Fabrication and photocatalytic characterizations of ordered nanoporous X-doped (X = N, C, S, Ru, Te, and Si) TiO2/Al2O3 films on ITO/glass

Transparent, ordered nanoporous TiO2/Al2O3 composite films doped with metal elements (Ru, Si, and Te) and nonmetal elements (N, C, and S) were fabricated by successive anodization and sol-gel process directly on glass substrates covered with a tin-doped indium oxide (ITO) film. The doping of ruthenium, nitrogen, carbon, and sulfur in TiO2 exhibited an enhanced effect on the absorbance, while the doping of silicon and tellurium showed little effect. Particularly, the N- and Ru-doped TiO2/Al2O3 films on ITO/glass developed an enhanced absorption red shift of 580 nm (-N) and 500 nm (-Ru).

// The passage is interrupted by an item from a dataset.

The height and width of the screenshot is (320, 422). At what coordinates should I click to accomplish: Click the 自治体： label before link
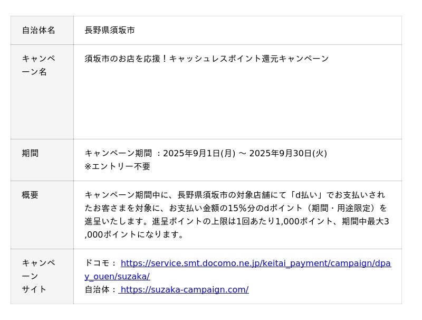101,289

The nanoporous TiO2/Al2O3 composite film exhibited the highest photocatalytic activity in decomposing acetaldehyde under ultraviolet-light irradiation, with a value of 13 times in initial reaction rate or 7.8 times in quantum yield higher than a commercially available TiO2 material, Degussa P25. The ultraviolet-light photocatalytic activities of nanoporous TiO2/Al2O3 films were enhanced by the doping of nitrogen, carbon, and sulfur but slightly weakened by the doping of ruthenium, silicon, and tellurium. Particularly, the nanoporous N-doped TiO2/Al2O3 films exhibited effective photocatalytic activity on ultraviolet light decomposition of a highly toxic dioxin, HpCDD, and gave the highest decomposition rate of approximately 95% (via 7 h of irradiation) for the specimen with a dopant content of 1.7 wt % nitrogen.